Exercise goal:
Set down each record below exactly as it stands. Pictures are not part of the copy.

[Stored items]
====
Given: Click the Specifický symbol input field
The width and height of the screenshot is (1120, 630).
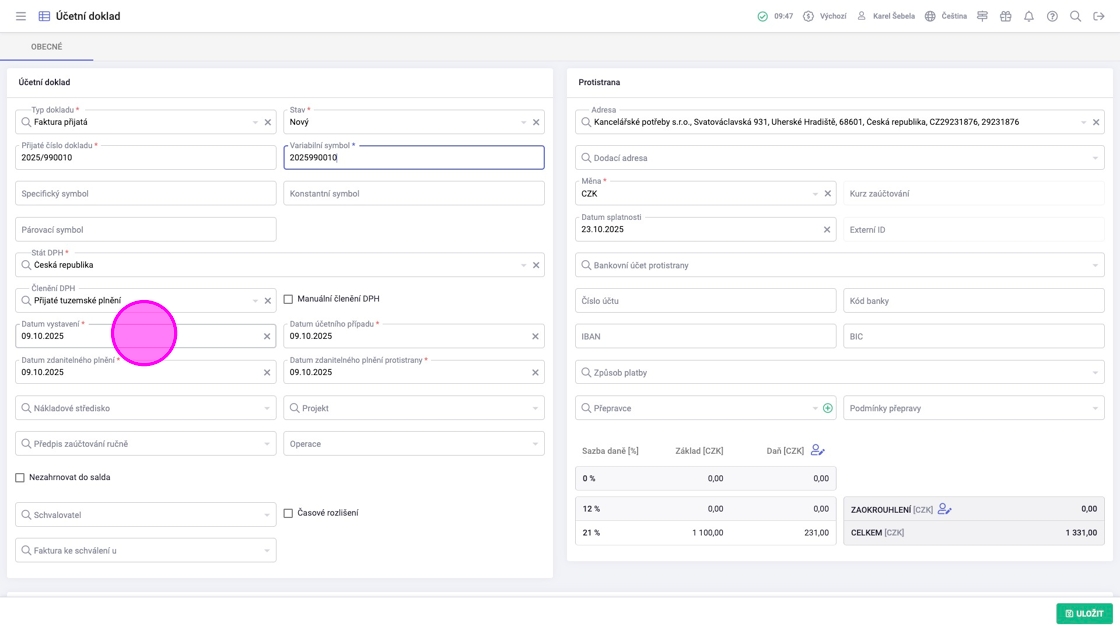Looking at the screenshot, I should pyautogui.click(x=146, y=193).
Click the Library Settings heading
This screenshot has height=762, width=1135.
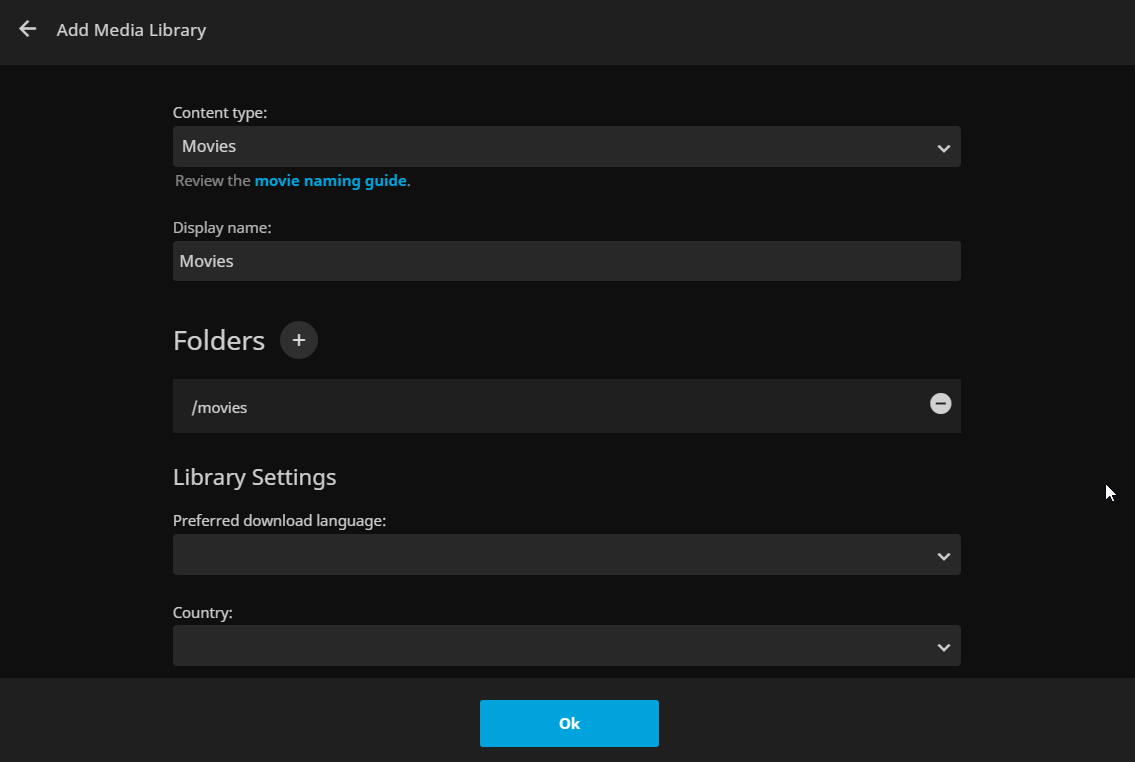pyautogui.click(x=254, y=477)
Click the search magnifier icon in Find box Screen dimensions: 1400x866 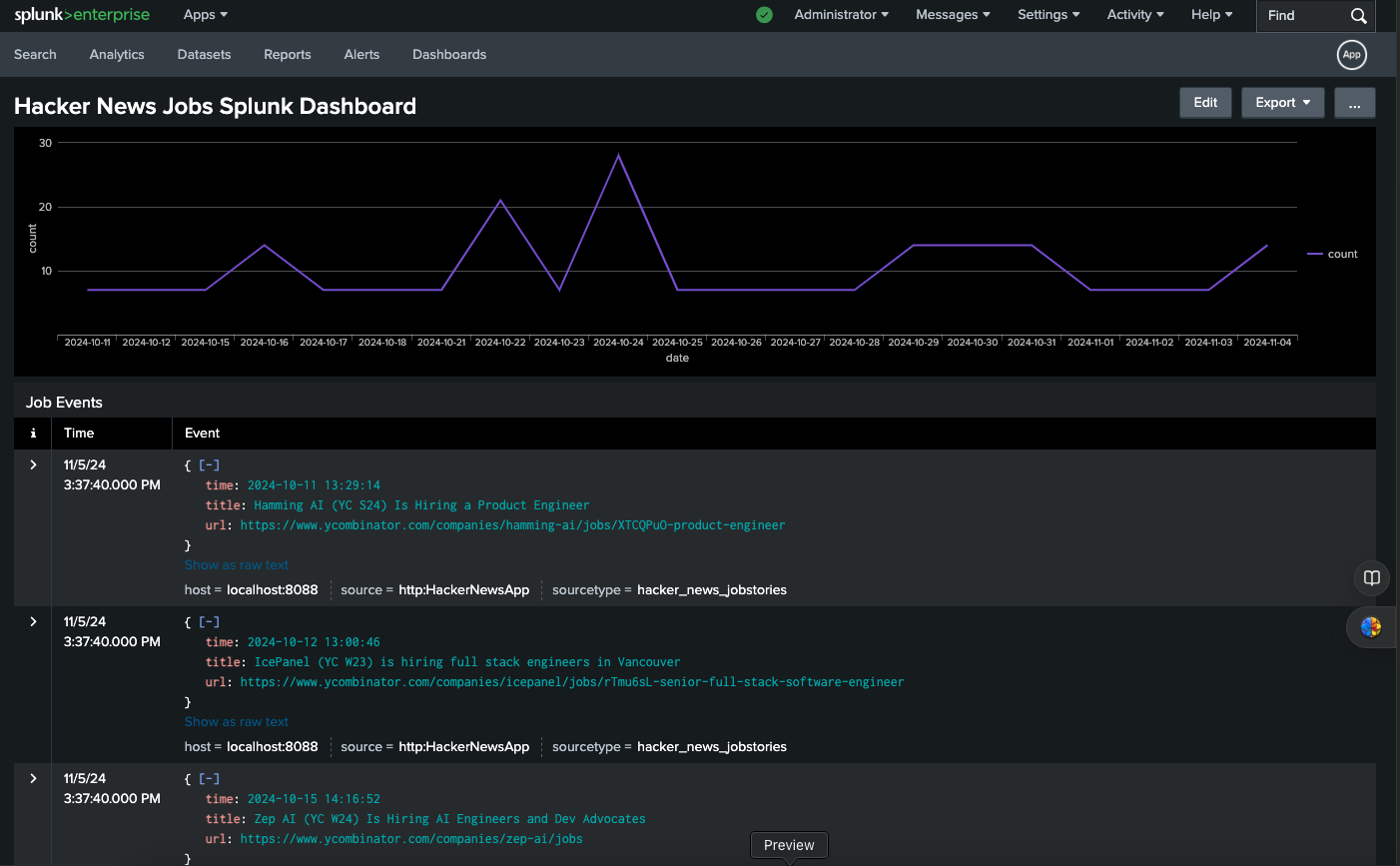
====
Your response:
Given: Click the Specifický symbol input field
The width and height of the screenshot is (1120, 630).
Looking at the screenshot, I should pyautogui.click(x=146, y=193).
Click the Library Settings heading
This screenshot has height=762, width=1135.
pyautogui.click(x=254, y=477)
Click the search magnifier icon in Find box Screen dimensions: 1400x866 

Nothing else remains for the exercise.